Sein Haus immer im Schlepptau zu haben, birgt für Till große Vorteile. "Das macht uns auch in der Ferne nie wirklich zu Touristen. Ich kann Leute in Spanien zu mir nach Hause auf einen Kaffee einladen", schwärmt er. "Kann Gastgeber sein, weil ich mein Haus dabei habe."

"Essen ist fertig", ruft Jana, eine von Tills Mitstreiterinnen bei Limas. Auf dem Holztisch steht eine dampfende Pfanne mit nacktschneckenfreiem Gemüse an Curry-Sauce. Till gibt sich eine ordentliche Portion auf. "Ich habe schon ewig lang kein Geld mehr für Lebensmittel ausgegeben", erzählt er. Und das einzige, was Jana regelmäßig im Supermarkt kaufe, sei Hundefutter. Eigentlich kaum zu glauben. Die Trödel-Möbel ringsum sind voll mit Nahrungsmitteln. Ganze Paletten Joghurt pflastern den Boden. Neben dem Gasherd stehen mehrere Flaschen natives Olivenöl. Es gibt sogar Geléebananen.

" Wir containern ! Jeder große Supermarkt hat einen Sammelbehälter", sagt Till. "Da wird der Müll reingeschmissen. Oft schon früher als das Verfallsdatum vorsieht. Die machst du auf, und fischst raus, was du gebrauchen kannst. Wäschst das Zeug und fertig." Nudeln zu finden sei besonders beeindruckend. Wie soll ungekochtes Hartweizen auch vergammeln?

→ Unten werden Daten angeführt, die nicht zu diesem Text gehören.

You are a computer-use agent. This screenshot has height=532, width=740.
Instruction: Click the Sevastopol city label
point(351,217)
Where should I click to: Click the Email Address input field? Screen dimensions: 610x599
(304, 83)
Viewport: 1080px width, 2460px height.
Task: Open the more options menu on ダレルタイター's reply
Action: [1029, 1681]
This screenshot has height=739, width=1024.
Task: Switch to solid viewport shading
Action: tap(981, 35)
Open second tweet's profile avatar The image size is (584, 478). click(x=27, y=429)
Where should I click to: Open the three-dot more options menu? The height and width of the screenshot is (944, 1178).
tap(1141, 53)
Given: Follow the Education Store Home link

"Wir leben in einer Überflussgesellschaft", wirft Jana ein. Man könne alles finden, was man brauche. Till sieht das etwas anders: "Meine Kreissäge habe ich nicht mal eben so gefunden," sagt er. Es ginge auch nicht darum, verbissen anders zu sein – gegen das System. "Ich gehe auch mal eine Pizza essen, und arbeite auch. Aber ich muss nicht viel arbeiten, weil ich nicht viel Geld brauche", sagt Till.

Ohne fließend Wasser, mit Kompostklo und Außenbadewanne zu leben, bedeutet für Till nicht unbedingt, Abstriche zu machen. "Mich macht es zufriedener, einfach zu leben. Ich lebe intensiver, nehme mehr Sachen mit, die ich im Luxus einer Wohnung nicht wahrgenommen habe."

Als sei der Groschen gefallen, hastet Till plötzlich zu seinem Wagen. Er schlingt das Ende der Seilwinde an der Motorhaube um einen dicken Baumstamm. "Das Wagenleben fordert Eigeninitiative", pustet Till und schwingt sich in das Fahrerhäuschen. Mühsam zieht sich Pepe knatternd an dem Seil aus dem Schlamm.

Massentauglich sei so ein Lebensstil nicht, dennoch plädiert Till für Aufklärung. "Viel zu wenige Menschen wissen, dass man wirklich gut in einem Wagen leben kann. Besonders Arme können so mit wenig Geld auskommen", sagt er. Im Wagen lebe es sich besser als im Haus, sagt auch Jana. "Stell dir vor, du wachst auf, öffnest die Tür und bist am Strand. Mehr Luxus gibt es nicht!"